RG: I found “The Meme” a percipient exploration into the complexity of human relationships. Could you talk about the examination of cruelty found in this story?

RM: Like the title story, an aspect of, “The Meme,” is how it explores the phenomena that belonging to some communities requires a person to endure cruelty at the hands of those in power in order to retain membership. I’m far from the first to say this, but cruelty creates a bond between two people; no matter how terrible, there’s a bond. In that way, communities are self-selecting. What are you willing to endure to be a part of something? An easy example would be a fraternity or sorority that employs hazing rituals, but I believe it exists to a certain extent in every organization, even in churches, a community, “The Meme,” explores. There’s a sense of moral power, and uprightness can protect pastors from the consequences of what they’ve done and are doing to others. People give those in power the benefit of the doubt because they want to belong to a community, sure, but also because there’s a belief that the person who’s doing the abuse is benevolent, well-meaning, despite evidence to the contrary.
________
What this exercise asks:
a. In the interview excerpt, what does cruelty create between two people?
b. Repeat everything in the interview excerpt from "RG: I found" down to "in this story?".
Rely only on the interview excerpt for what comes next.

[Records from a data collection]
________
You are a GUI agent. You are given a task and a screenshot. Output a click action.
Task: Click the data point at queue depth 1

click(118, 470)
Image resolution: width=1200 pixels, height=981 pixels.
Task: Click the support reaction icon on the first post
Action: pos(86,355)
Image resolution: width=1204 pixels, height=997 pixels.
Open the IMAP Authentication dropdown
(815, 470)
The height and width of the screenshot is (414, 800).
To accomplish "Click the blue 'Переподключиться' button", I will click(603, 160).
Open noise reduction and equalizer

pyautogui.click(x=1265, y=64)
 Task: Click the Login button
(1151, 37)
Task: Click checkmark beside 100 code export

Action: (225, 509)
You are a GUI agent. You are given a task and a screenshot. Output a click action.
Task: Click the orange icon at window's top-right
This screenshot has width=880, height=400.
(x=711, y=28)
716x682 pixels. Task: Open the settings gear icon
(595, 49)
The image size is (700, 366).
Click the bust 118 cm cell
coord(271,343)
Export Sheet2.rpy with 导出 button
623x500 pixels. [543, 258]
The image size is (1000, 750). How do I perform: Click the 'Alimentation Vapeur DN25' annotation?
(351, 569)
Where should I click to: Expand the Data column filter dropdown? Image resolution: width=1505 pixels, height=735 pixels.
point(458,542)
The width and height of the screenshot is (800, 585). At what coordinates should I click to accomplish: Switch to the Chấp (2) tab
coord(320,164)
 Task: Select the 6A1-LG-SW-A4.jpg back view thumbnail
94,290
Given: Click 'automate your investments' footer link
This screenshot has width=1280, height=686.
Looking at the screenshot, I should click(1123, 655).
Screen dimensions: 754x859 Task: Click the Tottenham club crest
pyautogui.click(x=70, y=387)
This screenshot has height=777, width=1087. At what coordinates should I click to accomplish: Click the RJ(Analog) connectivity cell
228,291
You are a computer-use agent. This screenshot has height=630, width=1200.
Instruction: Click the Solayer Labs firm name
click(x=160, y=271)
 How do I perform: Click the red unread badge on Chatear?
________
Solutions to the problems:
a. A bond, no matter how terrible.

b.
RG: I found “The Meme” a percipient exploration into the complexity of human relationships. Could you talk about the examination of cruelty found in this story?